Outside the court and cricket field, Jhulan and Federer remain two of the nicest people in world of sports. They began their journeys almost the same time and they bid good bye together as well. Not many know, but there is one more common factor between them. Both Federer and Jhulan fell in love with their respective sport while watching the game as ball kids.
26 years ago, Roger Federer was a ball kid in Basel tournament.
Federer was a ball kid in Basel , Switzerland, 28 years ago during a tournament. Jhulan, 25 years ago, was a ball girl at the final of the ICC Women’s World Cup 1997 between Australia and New Zealand. Federer in his retirement note mentioned how watching the big boys play, made him fall in love with tennis.
“I was a ball kid in Basel, watching players with wonder. My dreams led me to work hard and I started to believe in myself. Success brought me confidence,” wrote Federer.

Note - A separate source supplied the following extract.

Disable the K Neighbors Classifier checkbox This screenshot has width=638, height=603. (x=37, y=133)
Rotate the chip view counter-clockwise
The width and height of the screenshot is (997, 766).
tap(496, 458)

Jhulan Goswami now has 250 wickets in ODIs _
Jhulan too has a similar story. In 2020, the ace Indian pacer had told this writer that when she watched Australia’s Cathryn Fitzpatrick bowl in that World Cup final, she wanted to become like her. Years later, she ended up breaking her record for most wickets in women’s ODIs.
“I saw the players from a close distance and thought ‘arey yaar these girls are also playing for their country’. I also started dreaming about playing for my country, hearing fans shout my name. I thought if these girls can do it, so can I. I never thought practically that it was going to happen. But yes, I started preparing myself with the leather ball,” Jhulan had said.

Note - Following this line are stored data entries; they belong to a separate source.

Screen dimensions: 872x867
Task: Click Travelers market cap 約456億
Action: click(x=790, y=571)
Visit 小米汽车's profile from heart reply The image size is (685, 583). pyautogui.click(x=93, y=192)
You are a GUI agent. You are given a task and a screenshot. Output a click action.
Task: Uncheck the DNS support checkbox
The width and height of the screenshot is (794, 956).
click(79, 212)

Jhulan has seen the best and worst days of Indian women’s cricket. She has played the sport with lesser money, without TV broadcasts and no sponsers. A lot has changed in women’s cricket, especiallty after India reached the final of 2017 ODI World Cup in England. But she alongwith the likes of Mithali Raj, Anjum, Chopra and others was not bothered about these negatives.
After picking over 350 international wickets, her biggest impact on Indian women’s cricket cannot just be summed up in wins, losses and records. She has become an inspiration for budding female athletes. This ‘Jhulan di’ for her team leaves the stage after having inspired a generation of cricketers.
Likewise, Federer will fade away today after an inspiring 24-year career. And just like Jhulan, his impact is more that his achivements on the tennis court.
It’s quite an achievement for Federer that even after working on some crazy numbers in his career – 1526 matches, 0 retirements, 20 Grand Slams and more – it is the Federer, the human and the person, who is being talked about more. He managed to separate himself from the numbers at the end of his career. The tweets, messages after Federer’s retirement announcement is reflective of the fact that his greatness can’t just be measured in stats and numbers. And that’s the reason why his fandom goes beyond tennis. It is true that simply watching him operate on the court was a lesson to many.
Federer has made 20 Grand Slams, itself a humongous achievement, look smaller in front of his grace and smile and that is the benchmark that he has set for others as he walks away. Jhulan too will be remembered for her fight, perseverance and playing the sport without looking at various obstacles.